> _REQUIRED WORK_: Reproduce the entries below exactly, but only from the line containing "Suction + Stimulation (21, 2252)" to the line containing "info@ios-regensburg.de (506, 1778)", inclusive.

Saved data entries:
■ ■ ■
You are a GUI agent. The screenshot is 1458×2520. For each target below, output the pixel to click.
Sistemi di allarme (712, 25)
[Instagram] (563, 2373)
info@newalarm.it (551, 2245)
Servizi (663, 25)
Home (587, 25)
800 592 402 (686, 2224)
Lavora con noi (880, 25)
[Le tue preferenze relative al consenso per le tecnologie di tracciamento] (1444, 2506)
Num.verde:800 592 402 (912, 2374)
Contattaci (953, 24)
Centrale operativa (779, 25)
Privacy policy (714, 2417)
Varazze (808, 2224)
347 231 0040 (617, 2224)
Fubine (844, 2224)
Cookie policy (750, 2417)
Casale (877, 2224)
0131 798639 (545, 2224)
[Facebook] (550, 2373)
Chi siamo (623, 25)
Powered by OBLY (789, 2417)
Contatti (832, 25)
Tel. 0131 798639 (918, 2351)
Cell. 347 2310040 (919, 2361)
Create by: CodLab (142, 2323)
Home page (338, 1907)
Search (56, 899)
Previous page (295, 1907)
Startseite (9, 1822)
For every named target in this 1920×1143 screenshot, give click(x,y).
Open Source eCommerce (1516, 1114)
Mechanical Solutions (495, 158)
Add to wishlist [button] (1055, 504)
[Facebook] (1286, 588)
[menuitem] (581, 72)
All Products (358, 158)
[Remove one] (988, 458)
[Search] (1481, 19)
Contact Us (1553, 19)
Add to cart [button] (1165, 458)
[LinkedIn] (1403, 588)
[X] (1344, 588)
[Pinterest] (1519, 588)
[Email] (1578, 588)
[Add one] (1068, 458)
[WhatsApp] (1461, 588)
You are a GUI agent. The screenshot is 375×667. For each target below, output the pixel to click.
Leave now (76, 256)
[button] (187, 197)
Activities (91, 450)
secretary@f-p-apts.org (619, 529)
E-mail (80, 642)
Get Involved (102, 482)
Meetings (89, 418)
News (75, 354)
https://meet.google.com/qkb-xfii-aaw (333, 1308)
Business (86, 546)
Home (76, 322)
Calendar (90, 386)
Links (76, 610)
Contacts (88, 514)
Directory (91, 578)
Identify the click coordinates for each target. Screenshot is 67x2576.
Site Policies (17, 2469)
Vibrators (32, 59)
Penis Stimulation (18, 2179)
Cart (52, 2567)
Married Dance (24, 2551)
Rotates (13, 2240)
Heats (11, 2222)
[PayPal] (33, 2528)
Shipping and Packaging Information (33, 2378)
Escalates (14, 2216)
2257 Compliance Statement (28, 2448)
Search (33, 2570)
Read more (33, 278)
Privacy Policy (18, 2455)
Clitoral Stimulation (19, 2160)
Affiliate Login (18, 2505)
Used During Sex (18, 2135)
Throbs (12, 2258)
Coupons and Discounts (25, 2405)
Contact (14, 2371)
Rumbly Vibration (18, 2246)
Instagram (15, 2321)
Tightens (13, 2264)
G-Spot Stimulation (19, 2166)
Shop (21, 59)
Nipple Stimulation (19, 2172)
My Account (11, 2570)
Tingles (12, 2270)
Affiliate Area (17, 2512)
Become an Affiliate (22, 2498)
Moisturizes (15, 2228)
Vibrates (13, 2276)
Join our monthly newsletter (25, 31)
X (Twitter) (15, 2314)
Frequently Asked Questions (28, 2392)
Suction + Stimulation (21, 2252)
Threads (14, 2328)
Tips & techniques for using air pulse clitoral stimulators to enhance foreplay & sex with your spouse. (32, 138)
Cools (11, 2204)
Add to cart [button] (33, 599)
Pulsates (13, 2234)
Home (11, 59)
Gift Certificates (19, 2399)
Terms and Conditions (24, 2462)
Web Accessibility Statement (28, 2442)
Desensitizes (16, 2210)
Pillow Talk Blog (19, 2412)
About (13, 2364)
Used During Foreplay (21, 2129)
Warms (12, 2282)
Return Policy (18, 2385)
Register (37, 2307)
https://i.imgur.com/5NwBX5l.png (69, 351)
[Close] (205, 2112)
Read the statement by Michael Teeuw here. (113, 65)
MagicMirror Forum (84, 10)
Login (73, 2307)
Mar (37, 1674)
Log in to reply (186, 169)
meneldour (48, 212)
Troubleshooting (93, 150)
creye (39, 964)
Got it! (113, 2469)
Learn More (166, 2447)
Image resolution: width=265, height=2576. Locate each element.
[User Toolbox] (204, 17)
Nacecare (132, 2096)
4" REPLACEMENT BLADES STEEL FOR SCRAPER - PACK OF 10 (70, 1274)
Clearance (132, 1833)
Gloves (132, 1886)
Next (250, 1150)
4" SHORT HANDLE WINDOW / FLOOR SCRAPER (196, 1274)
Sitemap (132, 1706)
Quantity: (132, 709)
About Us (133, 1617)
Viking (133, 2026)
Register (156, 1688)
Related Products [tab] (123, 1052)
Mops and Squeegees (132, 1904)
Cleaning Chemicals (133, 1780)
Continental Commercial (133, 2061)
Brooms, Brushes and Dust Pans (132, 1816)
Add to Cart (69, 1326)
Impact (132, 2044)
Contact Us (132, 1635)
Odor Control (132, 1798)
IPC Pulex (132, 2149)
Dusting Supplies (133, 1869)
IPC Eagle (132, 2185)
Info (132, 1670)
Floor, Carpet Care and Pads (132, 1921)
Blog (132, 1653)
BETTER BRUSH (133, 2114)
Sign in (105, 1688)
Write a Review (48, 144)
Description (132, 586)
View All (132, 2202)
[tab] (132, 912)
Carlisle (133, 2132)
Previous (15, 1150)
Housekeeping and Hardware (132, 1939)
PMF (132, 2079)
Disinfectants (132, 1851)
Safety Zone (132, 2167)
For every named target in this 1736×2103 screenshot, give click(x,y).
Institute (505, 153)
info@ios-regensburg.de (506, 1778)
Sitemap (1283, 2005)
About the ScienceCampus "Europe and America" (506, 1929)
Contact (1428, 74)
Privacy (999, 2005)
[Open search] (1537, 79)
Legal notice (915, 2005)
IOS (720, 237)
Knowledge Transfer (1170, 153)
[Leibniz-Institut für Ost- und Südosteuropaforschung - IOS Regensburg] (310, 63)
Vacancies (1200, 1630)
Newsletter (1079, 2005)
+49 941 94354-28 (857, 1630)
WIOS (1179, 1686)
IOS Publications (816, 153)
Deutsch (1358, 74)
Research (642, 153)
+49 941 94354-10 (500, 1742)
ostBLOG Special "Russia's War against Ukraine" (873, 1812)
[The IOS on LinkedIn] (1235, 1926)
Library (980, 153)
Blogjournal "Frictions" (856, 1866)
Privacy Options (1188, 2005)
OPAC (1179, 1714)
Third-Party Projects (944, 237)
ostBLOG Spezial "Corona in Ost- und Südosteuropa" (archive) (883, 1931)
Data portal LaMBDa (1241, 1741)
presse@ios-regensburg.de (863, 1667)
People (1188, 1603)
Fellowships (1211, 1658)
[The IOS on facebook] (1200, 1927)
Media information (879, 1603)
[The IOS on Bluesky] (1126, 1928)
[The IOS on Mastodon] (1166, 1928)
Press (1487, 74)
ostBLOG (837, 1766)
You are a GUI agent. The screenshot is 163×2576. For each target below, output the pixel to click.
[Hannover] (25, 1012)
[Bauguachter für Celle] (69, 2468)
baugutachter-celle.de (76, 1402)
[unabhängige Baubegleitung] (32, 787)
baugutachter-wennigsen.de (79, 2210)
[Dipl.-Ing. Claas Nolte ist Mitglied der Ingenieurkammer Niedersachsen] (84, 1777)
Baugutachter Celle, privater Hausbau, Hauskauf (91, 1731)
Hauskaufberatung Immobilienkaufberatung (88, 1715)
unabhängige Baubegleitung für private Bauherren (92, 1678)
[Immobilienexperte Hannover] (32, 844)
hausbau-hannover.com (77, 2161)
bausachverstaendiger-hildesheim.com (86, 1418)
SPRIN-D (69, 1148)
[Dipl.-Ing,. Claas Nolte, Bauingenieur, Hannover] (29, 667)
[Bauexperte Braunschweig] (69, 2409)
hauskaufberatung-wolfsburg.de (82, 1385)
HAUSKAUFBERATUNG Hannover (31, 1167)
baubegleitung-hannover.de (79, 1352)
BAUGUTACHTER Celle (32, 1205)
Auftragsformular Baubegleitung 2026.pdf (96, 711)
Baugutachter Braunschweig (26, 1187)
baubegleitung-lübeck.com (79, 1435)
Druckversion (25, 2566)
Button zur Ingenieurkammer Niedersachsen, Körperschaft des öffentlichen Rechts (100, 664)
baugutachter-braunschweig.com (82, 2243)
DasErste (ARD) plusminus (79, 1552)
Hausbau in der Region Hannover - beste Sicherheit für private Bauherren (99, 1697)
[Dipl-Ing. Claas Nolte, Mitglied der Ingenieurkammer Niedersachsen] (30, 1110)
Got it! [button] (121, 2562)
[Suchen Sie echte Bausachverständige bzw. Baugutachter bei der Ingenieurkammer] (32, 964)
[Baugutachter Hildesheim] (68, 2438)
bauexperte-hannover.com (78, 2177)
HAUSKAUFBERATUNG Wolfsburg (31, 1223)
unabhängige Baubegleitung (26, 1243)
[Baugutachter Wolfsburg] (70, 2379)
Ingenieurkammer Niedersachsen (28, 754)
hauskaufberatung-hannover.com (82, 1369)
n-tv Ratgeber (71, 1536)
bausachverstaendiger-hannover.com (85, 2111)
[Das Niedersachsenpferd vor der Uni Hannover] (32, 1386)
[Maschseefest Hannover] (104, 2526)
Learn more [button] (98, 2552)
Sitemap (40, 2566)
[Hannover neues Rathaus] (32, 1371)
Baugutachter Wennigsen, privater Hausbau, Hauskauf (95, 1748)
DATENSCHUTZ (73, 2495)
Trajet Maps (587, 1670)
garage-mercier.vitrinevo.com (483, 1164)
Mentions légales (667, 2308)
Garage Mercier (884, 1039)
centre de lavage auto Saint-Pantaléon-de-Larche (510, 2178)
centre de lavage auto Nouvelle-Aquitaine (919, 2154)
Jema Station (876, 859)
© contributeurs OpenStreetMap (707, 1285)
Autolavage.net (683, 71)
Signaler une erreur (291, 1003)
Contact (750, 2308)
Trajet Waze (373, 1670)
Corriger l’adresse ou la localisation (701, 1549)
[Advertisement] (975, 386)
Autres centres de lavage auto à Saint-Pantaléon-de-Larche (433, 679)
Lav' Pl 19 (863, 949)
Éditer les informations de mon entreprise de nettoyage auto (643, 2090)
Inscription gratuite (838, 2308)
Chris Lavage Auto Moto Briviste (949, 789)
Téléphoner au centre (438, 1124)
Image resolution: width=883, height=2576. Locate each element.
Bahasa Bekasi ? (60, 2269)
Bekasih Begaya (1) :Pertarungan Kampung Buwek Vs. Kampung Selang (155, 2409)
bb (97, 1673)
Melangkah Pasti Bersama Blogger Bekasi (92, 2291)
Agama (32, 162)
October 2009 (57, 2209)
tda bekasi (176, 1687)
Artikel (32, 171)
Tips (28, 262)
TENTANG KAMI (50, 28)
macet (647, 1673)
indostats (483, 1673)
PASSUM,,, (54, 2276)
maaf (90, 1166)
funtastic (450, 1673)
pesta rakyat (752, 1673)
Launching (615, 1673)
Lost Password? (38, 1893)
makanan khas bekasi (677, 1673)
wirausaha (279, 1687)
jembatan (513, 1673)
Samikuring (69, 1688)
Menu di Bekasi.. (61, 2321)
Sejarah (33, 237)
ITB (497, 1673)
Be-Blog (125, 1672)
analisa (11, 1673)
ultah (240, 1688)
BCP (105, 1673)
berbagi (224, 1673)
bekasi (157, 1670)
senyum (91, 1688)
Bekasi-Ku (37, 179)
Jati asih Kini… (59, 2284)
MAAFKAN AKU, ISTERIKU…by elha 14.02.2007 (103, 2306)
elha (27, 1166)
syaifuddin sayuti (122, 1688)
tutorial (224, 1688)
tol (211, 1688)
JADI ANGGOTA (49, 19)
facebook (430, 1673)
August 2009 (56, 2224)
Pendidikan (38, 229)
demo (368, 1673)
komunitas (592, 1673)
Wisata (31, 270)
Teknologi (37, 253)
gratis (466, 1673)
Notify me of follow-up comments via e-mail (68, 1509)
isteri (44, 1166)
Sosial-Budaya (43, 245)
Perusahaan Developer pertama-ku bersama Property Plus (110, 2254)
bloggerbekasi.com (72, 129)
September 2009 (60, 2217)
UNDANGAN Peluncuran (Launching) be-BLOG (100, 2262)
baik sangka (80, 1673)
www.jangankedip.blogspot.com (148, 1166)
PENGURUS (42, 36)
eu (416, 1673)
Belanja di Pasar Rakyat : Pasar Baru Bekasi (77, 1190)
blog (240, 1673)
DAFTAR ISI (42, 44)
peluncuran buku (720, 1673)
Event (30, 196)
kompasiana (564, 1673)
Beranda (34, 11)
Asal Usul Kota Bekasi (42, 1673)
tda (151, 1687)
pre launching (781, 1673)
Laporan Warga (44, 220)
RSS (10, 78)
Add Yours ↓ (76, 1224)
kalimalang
■ ■ ■
> _YOUR SOLUTION_:
Suction + Stimulation (21, 2252)
Threads (14, 2328)
Tips & techniques for using air pulse clitoral stimulators to enhance foreplay & sex with your spouse. (32, 138)
Cools (11, 2204)
Add to cart [button] (33, 599)
Pulsates (13, 2234)
Home (11, 59)
Gift Certificates (19, 2399)
Terms and Conditions (24, 2462)
Web Accessibility Statement (28, 2442)
Desensitizes (16, 2210)
Pillow Talk Blog (19, 2412)
About (13, 2364)
Used During Foreplay (21, 2129)
Warms (12, 2282)
Return Policy (18, 2385)
Register (37, 2307)
https://i.imgur.com/5NwBX5l.png (69, 351)
[Close] (205, 2112)
Read the statement by Michael Teeuw here. (113, 65)
MagicMirror Forum (84, 10)
Login (73, 2307)
Mar (37, 1674)
Log in to reply (186, 169)
meneldour (48, 212)
Troubleshooting (93, 150)
creye (39, 964)
Got it! (113, 2469)
Learn More (166, 2447)
Image resolution: width=265, height=2576. Locate each element.
[User Toolbox] (204, 17)
Nacecare (132, 2096)
4" REPLACEMENT BLADES STEEL FOR SCRAPER - PACK OF 10 (70, 1274)
Clearance (132, 1833)
Gloves (132, 1886)
Next (250, 1150)
4" SHORT HANDLE WINDOW / FLOOR SCRAPER (196, 1274)
Sitemap (132, 1706)
Quantity: (132, 709)
About Us (133, 1617)
Viking (133, 2026)
Register (156, 1688)
Related Products [tab] (123, 1052)
Mops and Squeegees (132, 1904)
Cleaning Chemicals (133, 1780)
Continental Commercial (133, 2061)
Brooms, Brushes and Dust Pans (132, 1816)
Add to Cart (69, 1326)
Impact (132, 2044)
Contact Us (132, 1635)
Odor Control (132, 1798)
IPC Pulex (132, 2149)
Dusting Supplies (133, 1869)
IPC Eagle (132, 2185)
Info (132, 1670)
Floor, Carpet Care and Pads (132, 1921)
Blog (132, 1653)
BETTER BRUSH (133, 2114)
Sign in (105, 1688)
Write a Review (48, 144)
Description (132, 586)
View All (132, 2202)
[tab] (132, 912)
Carlisle (133, 2132)
Previous (15, 1150)
Housekeeping and Hardware (132, 1939)
PMF (132, 2079)
Disinfectants (132, 1851)
Safety Zone (132, 2167)
For every named target in this 1736×2103 screenshot, give click(x,y).
Institute (505, 153)
info@ios-regensburg.de (506, 1778)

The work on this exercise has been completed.